Eine Künstlerin, vergleichbar mt Lena Meyer-Landrut

Engelmann ist keine überdurchschnittlich talentierte Poetin. Ganz und gar nicht. Aber ähnlich wie Lena Meyer-Landrut, die technisch sicher nicht zur Gesangselite zählt, ist sie eine nimmermüde Selbstverkäuferin, die Pubertätsnerven trifft. Dem Geschäftsmodell getreu suggeriert die Show auch Fannähe: Zwischendurch kommt’s zur Fragerunde. Ein junger Mann lud Engelmann zu seinem Geburtstag ein. Sie musste ihn enttäuschen: „Ich bekomme solche Anfragen oft, das wäre unfair.“ Ein Satz wie „Wenn die Kohle stimmt!“ würde die Karriere knicken. Unfreiwillig komisch geriet auch dieser Fan-Idol-Dialog: „Kannst du mal meiner besten Freundin hier neben mir Hallo sagen?“ Engelmann durchs Bühnenmikrofon: „Hallo.“

Zum Abschied ratterte sie selbstredend noch ihren Übererfolgstext runter. Möglicherweise nervt er sie selbst schon ein bisschen.
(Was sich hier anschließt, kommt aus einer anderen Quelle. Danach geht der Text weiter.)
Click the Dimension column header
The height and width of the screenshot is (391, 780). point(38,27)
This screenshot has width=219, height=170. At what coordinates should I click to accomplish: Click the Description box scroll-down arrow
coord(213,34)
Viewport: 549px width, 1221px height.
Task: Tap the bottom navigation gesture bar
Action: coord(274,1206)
Die sich anschließend bildende Schlange am Merchandise-Stand schien endlos, die Gäste zufrieden: Sie wollten das nette, leicht introvertierte Mädchen von nebenan, das Gedichte auf einer Bühne vorträgt, singt und als Schauspielerin arbeitete – Engelmann hat es gemimt.